__PROVIDED TEXT__
_____

United States Senator from Florida
- In office July 1, 1845 – March 3, 1849
- Preceded by: none
- Succeeded by: Jackson Morton

Personal details
- Born: James Diament Westcott Jr. May 10, 1802 Alexandria, Virginia, US
- Died: January 19, 1880 (aged 77) Montreal, Quebec, Canada
- Party: Democratic

= James Westcott =

American politician (1802–1880)

James Diament Westcott Jr. (May 10, 1802 – January 19, 1880) was an American politician of the Democratic Party who served as the first Class 3 United States senator from Florida from 1845 to 1849.

==Early life and career==
Westcott was born in Alexandria, DC where his father, James Sr., was transitioning from newspaper publisher to politician. James Jr.'s grandfather was a captain in the American Revolutionary War. When Westcott was young, his family moved to New Jersey where his father established a political career in the Assembly and as Secretary of State of New Jersey from 1830 to 1840. James Jr. married Rebecca Bacon Sibley on August 7, 1821. He studied law and was admitted to the bar while still in his early 20s. In 1830, he moved to the Florida Territory and was appointed territory secretary by Andrew Jackson. His duties sometimes included performing the duties of the governor when the governor was away — all while barely 30 years old.

==Duel==
In 1832, Westcott ran afoul of a short-tempered fellow lawyer and Kentucky native, Thomas Baltzell. Baltzell challenged Westcott to a duel and the two met near the Alabama border on September 25. When the gunfire was over, Westcott was injured but survived while Baltzell escaped unharmed and eventually became a Florida Supreme Court chief justice. The exact reason for the duel was not disclosed in official papers.

_____

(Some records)
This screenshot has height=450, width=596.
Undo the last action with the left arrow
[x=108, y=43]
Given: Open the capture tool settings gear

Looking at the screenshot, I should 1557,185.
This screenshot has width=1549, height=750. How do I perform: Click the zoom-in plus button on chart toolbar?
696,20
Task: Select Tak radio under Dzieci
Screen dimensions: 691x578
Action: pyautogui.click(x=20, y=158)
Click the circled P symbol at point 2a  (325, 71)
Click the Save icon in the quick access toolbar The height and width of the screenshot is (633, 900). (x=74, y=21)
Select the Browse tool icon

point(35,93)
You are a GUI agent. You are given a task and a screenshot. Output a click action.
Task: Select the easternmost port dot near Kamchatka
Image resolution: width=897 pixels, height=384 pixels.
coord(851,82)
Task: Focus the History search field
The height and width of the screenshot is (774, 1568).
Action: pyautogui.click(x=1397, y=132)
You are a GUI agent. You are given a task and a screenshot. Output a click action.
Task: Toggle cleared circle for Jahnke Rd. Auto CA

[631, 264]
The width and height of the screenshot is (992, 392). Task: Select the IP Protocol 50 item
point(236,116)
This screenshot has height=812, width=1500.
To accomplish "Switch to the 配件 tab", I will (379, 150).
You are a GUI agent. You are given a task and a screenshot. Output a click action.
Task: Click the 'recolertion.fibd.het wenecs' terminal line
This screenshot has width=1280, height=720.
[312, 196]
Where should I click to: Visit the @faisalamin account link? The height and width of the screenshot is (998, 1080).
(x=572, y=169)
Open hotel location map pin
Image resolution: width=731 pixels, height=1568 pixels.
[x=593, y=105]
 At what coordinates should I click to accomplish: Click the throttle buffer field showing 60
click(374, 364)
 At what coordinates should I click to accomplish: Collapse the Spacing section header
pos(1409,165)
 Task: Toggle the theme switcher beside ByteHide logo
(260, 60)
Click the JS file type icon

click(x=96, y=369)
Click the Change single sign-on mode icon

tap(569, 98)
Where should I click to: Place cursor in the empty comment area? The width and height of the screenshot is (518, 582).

_____

__TASK INSTRUCTIONS__
Answer these about the James Westcott article above:
1. Who succeeded Westcott as United States senator from Florida?
2. Who appointed him secretary of the Florida Territory?
3. On what date did he and Thomas Baltzell meet for their duel?

__ANSWER FOR THIS EXERCISE__
1. Jackson Morton
2. Andrew Jackson
3. September 25, 1832